*** Input

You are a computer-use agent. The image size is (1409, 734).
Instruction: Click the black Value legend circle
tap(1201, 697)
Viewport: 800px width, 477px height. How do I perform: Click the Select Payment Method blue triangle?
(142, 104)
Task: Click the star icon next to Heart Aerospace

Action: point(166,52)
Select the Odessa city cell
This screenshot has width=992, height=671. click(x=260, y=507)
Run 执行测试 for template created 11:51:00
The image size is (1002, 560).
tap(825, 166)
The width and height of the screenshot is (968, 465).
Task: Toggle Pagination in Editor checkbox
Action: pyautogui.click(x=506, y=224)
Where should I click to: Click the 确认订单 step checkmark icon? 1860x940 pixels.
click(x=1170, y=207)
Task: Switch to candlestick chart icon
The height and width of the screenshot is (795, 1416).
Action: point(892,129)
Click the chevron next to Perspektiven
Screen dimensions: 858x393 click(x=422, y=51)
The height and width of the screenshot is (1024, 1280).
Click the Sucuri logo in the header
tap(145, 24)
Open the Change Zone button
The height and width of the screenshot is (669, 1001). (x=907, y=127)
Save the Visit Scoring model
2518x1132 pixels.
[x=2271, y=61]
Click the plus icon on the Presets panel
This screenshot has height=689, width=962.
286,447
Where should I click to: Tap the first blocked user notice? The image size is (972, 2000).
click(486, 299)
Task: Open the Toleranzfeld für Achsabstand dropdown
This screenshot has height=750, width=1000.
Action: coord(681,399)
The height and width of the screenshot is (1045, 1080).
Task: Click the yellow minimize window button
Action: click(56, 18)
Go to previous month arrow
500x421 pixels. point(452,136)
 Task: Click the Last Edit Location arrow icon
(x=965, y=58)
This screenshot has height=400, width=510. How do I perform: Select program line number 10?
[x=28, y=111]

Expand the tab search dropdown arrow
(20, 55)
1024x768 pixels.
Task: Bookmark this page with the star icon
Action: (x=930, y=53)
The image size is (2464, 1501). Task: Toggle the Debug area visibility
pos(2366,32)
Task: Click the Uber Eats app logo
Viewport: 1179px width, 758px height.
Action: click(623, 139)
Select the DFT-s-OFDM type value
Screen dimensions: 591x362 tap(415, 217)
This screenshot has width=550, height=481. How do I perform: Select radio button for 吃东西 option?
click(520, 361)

******

■ The request
Please update the rows starting with the line with "This screenshot has height=400, width=510." and going on through the line with "Screen dimensions: 591x362 tap(415, 217)", replacing "dropdown arrow" with "drop-down arrow". Return only those lines, with nothing else changed.

■ Exercise solution
This screenshot has height=400, width=510. How do I perform: Select program line number 10?
[x=28, y=111]

Expand the tab search drop-down arrow
(20, 55)
1024x768 pixels.
Task: Bookmark this page with the star icon
Action: (x=930, y=53)
The image size is (2464, 1501). Task: Toggle the Debug area visibility
pos(2366,32)
Task: Click the Uber Eats app logo
Viewport: 1179px width, 758px height.
Action: click(623, 139)
Select the DFT-s-OFDM type value
Screen dimensions: 591x362 tap(415, 217)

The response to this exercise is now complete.